Reading passage
* * * * * * *

Using Compression for NATS Streams

NATS 2.10 is finally available and it comes with a lot of exciting new features. In this blog post, we’re looking at the new compression feature for NATS Streams.

Starting with NATS 2.10, you can configure the compression for every stream individually if you use the file storage type. Currently, there’s support for the S2 compression format but there may be other supported formats in the future. The S2 compression is an extension of Google’s Snappy compression with the goal of high throughput.

Let’s take a look at the storage savings when using the S2 compression.

Creating the streams

To test the compression efficiency, we create two streams with NATS CLI with the exact same configuration besides compression turned on/off.

nats stream add NO_COMPRESSION \
--subjects NO_COMPRESSION \
--replicas 1 \
--storage=file \
--defaults

nats stream add WITH_COMPRESSION \
--subjects WITH_COMPRESSION \
--replicas 1 \
--storage=file \
--compression s2 \
--defaults

Please note that you need at least version 0.1.0 of the NATS CLI, which is the first version that has the compression option.

Generating Test Data

To be able to compare the size of the two streams, we publish the same messages (32 bytes payload) to both of the streams with the help of the CLI. Then we take a look at the used storage with the help of du for both of the streams a few times after inserting a fixed amount of messages.

nats pub NO_COMPRESSION --count 10000 "4KJZE2Nx6IbTsEo8lvGJIg1XDz2njdLF"
nats pub WITH_COMPRESSION --count 10000 "4KJZE2Nx6IbTsEo8lvGJIg1XDz2njdLF"

You can see my full script for generating the test data/results here.

* * * * * * *

Dataset content
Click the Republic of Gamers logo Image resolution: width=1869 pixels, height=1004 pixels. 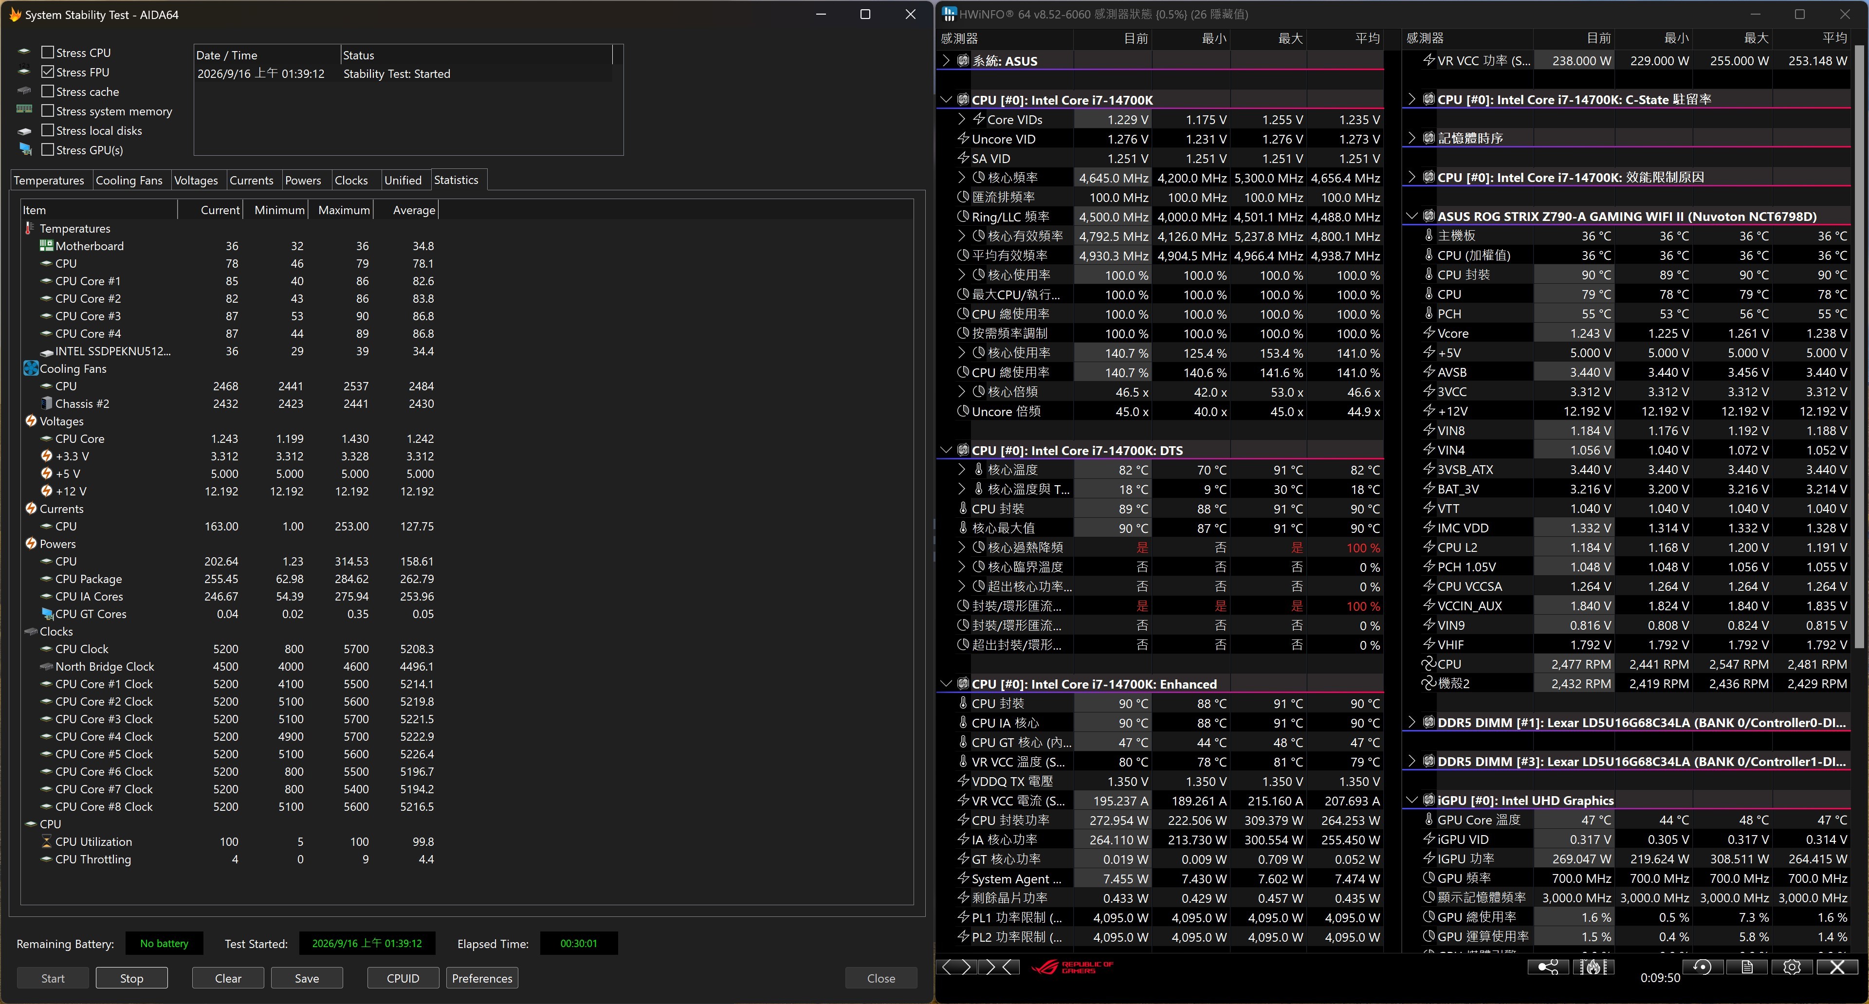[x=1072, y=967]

* * * * * * *

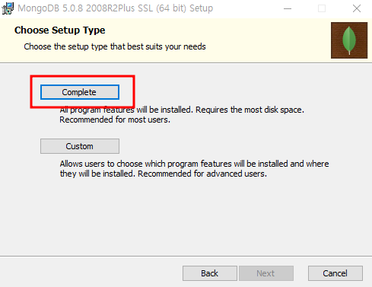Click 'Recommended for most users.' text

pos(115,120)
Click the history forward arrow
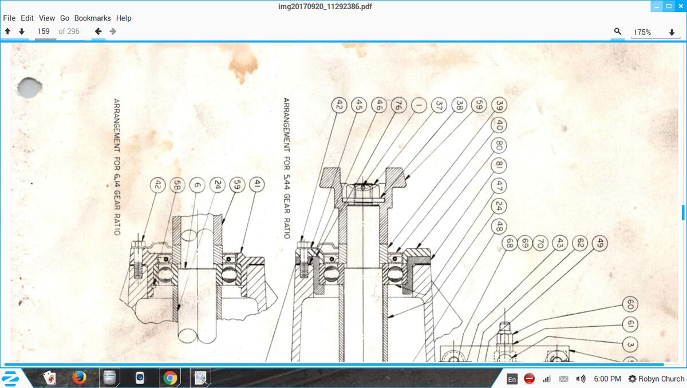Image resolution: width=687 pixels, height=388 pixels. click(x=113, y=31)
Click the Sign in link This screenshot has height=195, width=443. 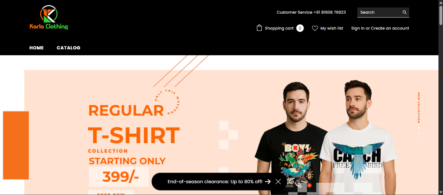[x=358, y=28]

* * * * * * *

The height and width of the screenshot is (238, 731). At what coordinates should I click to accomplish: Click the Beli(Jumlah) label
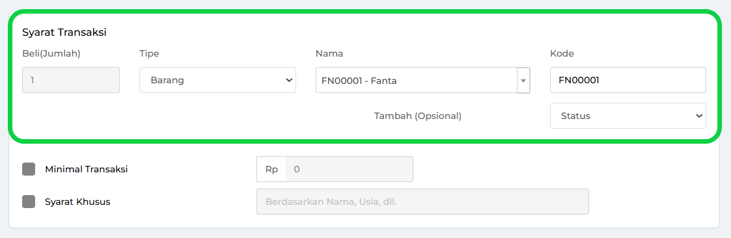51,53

* * * * * * *

Stated task A
In the NATS stream compression text, which options are passed to the command that creates the WITH_COMPRESSION stream?
Stated task B
In the NATS stream compression text, what storage type must a stream use for its compression to be configured individually?
The records were taken from a different source than the text.

Final answer A
--subjects WITH_COMPRESSION
--replicas 1
--storage=file
--compression s2
--defaults

Final answer B
The file storage type.